Teachers are often the early warning systems to homelessness.  They can build amazing rapport with their students. We have a former Boston Public School teacher on our staff who mentioned she could tell when a family was living on the edge, but she wasn’t always equipped to know what to do next. Our idea is that “next.”

How does United Way’s Venture Fund relate to your mission?

United Way’s Venture Fund has allowed us to reach an audience of the population who are precariously housed. The Venture Fund ties directly to our mission of empowering parents and caregivers who are facing homelessness to sustain their housing – building strong foundations for their kids’ futures.

So how is your solution different—or better?

This is the first time this Venture Fund solution is being attempted between a school system and a homeless resource system. There’s a precedent of data sharing for homeless adults; so if we can do it for them, we should be able to apply this innovation for the youngest and most vulnerable of our citizens.

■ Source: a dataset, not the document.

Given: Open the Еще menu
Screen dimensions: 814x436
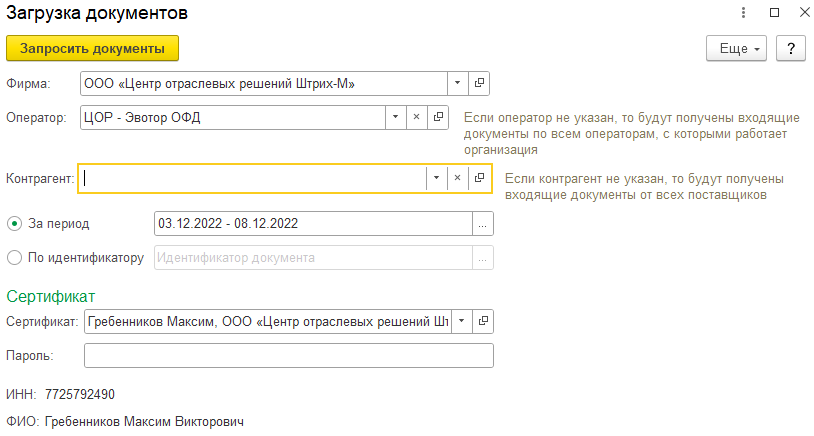Looking at the screenshot, I should 736,48.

How does your relationship with United Way help this idea?

One of the benefits of having United Way as a partner is the ability to take best practices and expand them to other communities outside the city of Boston—thanks to the reach of the United Way.  Our outlook is that based on our learnings, challenges, successes, this could be a replicable model in other school districts faced with the same challenge of precariously-housed families.

With this Venture Fund solution, how do you see the future looking for families facing homelessness?

Our vision is that FamilyAid Boston will be able to intervene sooner in the eviction process, reducing the impact on children. Long term, we’d love to see an outcome where kids’ social and emotional development—and attendance in schools—improves dramatically. We want to support the family before they begin a very traumatic process. Because every kid deserves a place to call home.

Thanks so much for your time, Larry. We’re excited to see your idea changing lives for kids and their families in our community.